■ CONSIGNE
Recopiez fidèlement le passage de l'extrait sur le relogement des familles à Mayotte compris entre « Malgré la situation » et « sacré de ramadan. », ces deux passages inclus.

■ TEXTE SOURCE
○ ○ ○ ○ ○

Pas de « décasage » ce week-end
En ce mois de Ramadan, les repas du matin et le futari du soir sont fournis par les dons de particulier et d’associations, « surtout l’association des ressortissants comoriens de Moroni à Mayotte, qui nous fournit aussi les couches et le lait pour les bébés. » Mais des moyens qui sont de plus en plus limités avec le temps. Il n’évoque aucune tension avec les commerçants du marché.
Il reproche toujours à la représentation de l’Etat de refuser ses solutions de relogement : « soit dans un camp militaire, en attendant une prise en charge par les associations », mais une prise en charge qui n’est toujours pas effective à l’heure actuelle, « ou d’un cordon humanitaire vers La Réunion ou les Comores, ce qui implique la prise en charge du billet retour vers Mayotte ensuite. »
Ce week-end, à la connaissance de la LDH, aucun « décasage » n’aurait eu lieu.
Malgré la situation régulière de ces familles, c’est donc toujours l’impasse, comme c’est souvent le cas lors des relations avec les îles voisines des Comores. Reloger cette poignée d’habitants qui commencent à souffrir de l’hiver austral, ne paraît pourtant pas insurmontable, même à la petite échelle de l’île. Surtout en plein mois sacré de ramadan.

○ ○ ○ ○ ○

■ DONNÉES
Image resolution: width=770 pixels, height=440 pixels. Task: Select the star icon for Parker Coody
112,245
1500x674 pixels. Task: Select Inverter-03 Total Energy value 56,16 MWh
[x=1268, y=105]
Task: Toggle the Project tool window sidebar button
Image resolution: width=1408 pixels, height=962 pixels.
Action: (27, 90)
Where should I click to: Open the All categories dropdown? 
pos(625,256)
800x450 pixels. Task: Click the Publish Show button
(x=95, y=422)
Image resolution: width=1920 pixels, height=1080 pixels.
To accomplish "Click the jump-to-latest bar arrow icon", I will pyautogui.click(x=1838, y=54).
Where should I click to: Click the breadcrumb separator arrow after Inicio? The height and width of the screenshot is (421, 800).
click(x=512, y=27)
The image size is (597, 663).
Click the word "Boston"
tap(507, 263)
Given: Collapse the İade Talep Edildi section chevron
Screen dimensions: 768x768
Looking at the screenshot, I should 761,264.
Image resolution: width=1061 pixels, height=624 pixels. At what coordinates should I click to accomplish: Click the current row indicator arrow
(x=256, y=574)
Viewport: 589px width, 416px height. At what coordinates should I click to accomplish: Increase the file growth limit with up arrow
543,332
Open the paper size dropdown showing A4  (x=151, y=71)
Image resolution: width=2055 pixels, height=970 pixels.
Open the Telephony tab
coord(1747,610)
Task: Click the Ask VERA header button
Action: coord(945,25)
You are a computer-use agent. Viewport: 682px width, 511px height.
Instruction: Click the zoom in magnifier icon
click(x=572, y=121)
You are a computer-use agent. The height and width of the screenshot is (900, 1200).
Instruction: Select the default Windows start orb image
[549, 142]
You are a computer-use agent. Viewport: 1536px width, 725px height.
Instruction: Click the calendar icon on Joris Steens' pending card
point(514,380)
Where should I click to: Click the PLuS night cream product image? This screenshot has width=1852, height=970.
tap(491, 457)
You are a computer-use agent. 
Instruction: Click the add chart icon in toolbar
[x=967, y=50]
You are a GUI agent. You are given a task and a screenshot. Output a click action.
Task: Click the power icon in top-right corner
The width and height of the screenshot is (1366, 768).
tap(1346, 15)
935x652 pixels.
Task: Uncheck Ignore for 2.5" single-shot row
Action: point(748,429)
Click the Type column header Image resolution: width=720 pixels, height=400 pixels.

○ ○ ○ ○ ○

■ RÉPONSE ATTENDUE
Malgré la situation régulière de ces familles, c’est donc toujours l’impasse, comme c’est souvent le cas lors des relations avec les îles voisines des Comores. Reloger cette poignée d’habitants qui commencent à souffrir de l’hiver austral, ne paraît pourtant pas insurmontable, même à la petite échelle de l’île. Surtout en plein mois sacré de ramadan.